For instance, one of Lewis’s claims is that everyone, at their core, are pantheists. While he makes the argument for this, I’m not sure that I would adhere to that cultural commentary today. If we begin telling everyone around us that they are pantheists, they may either be confused, offended, or guarded by your sudden synopsis of their beliefs.
Use the arguments and logic of Lewis, but proceed with caution. Digest and mediate on what he is trying to say, and as you consider this for yourself or your evangelism, put it into our context today. Many arguments in this book are phenomenal, but take the principle or truth, not the letter of the law.
(3) Know Lewis and ProceedLewis is self-admittedly not a theologian. When he says this, he means that he is not trained scholarly in theological grids and doctrines. Therefore, while most critique Lewis on not being theologically astute, I believe Lewis would chime in with a hearty ‘Amen.”
It is helpful to know this about Lewis because some of his theological insight is not always helpful in this book. He questions the use of the substitutionary atonement of Jesus on the cross, which is a core tenant of our faith. I don’t go so far to say he doesn’t believe it, but in his apologetic bent, he will shy away.
Don’t cast Lewis out because of this, but don’t copy Lewis on this. Read Lewis with an eye for philosophical arguments and apologetics. Allow his theology to challenge you. But let us not be a Lewis copycat or throw out Lewis with the bathwater. Like with any other author, know strengths and weaknesses, and then proceed.

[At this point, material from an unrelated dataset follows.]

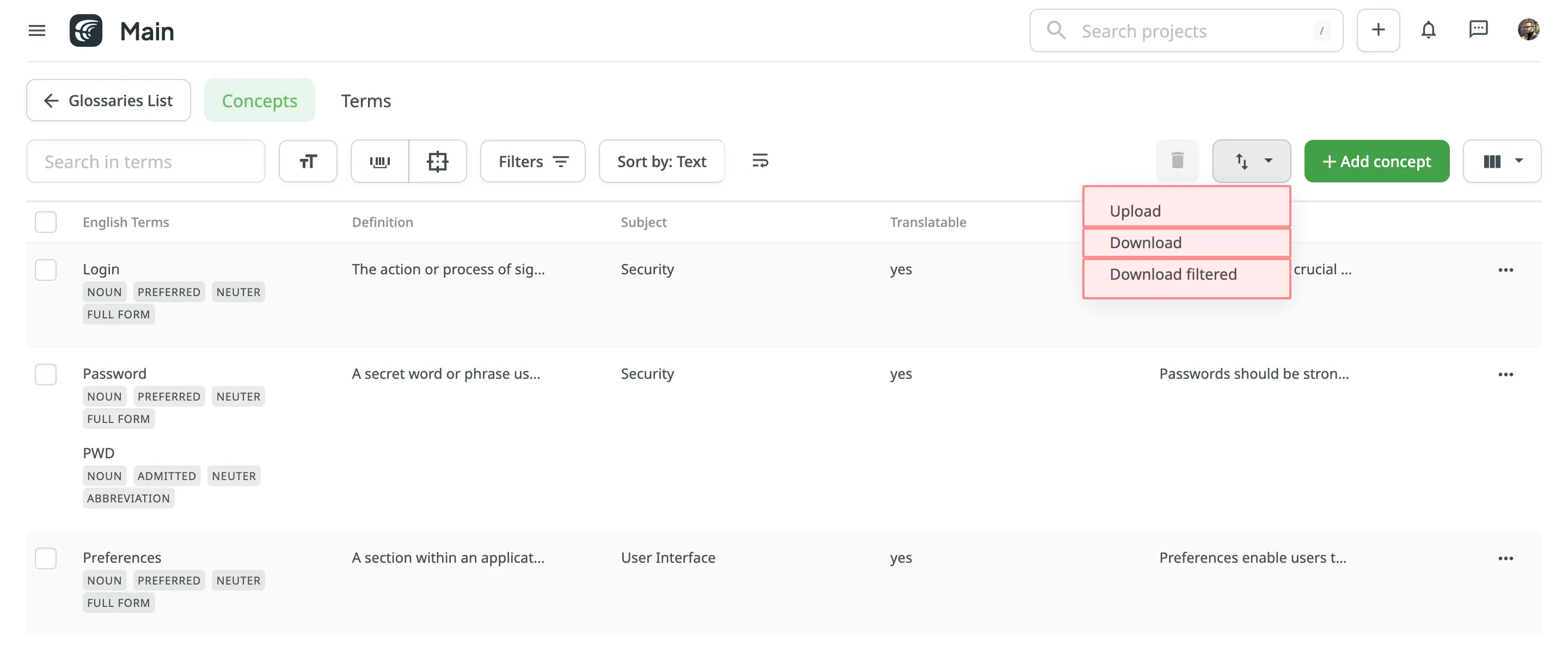This screenshot has width=1568, height=670.
Task: Click the barcode view icon
Action: pos(380,161)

(4) Read Lewis on MoralitySimilarly with theology, Lewis does not claim to be a moral police or expert. But his case for virtues are immensely helpful to process through. Remember, again, he is in another context, culture and age. But his arguments for virtues are tremendously valuable to read.
A common critique on the God of the Bible or the Christian faith is our view of morality. Our ethical system is under attack consistently (if you feel that, don’t be shocked, that has happened since the beginning of the church).
Lewis is a man who did not grow up a Christian and therefore has lived with different internal ethics. His insight and arguments can be helpful as you consider a personal ethic, or consider how to communicate the Christian ethic to skeptical friends.
With all of this said, should you read this book? I cautiously recommend to all, and specifically recommend to some.
For anyone who does not enjoy engaging on a deeper level with an author, this will be a difficult book for you to wade through. His arguments can be dense and take consideration. Mere Christianity is not a book to flip through and set on the bookshelf; it is a book to digest, meditate on, and discuss.
If you are looking for a book to quickly pick up some theology or apologetics, this may not be the first book I’d suggest, even though it may be a classic.
However, if you are in one of these three camps, I highly recommend it: (a) enjoy being challenged by a new work, (b) are not yet a believer in any sort of God or the God of the Bible, or (c) you want to grow in your ability to share the gospel through various means with friends and family.
Evangelistically, I don’t recommend trying to memorize certain lines and arguments; but, I highly recommend digesting his particular view and moving forward in real conversations. Lewis, in proper context, can be extremely helpful for Christians today and impactful to someone seeking to find truth in the spiritual realm.
With all fair warnings and personal thoughts - go enjoy Lewis’ Mere Christianity.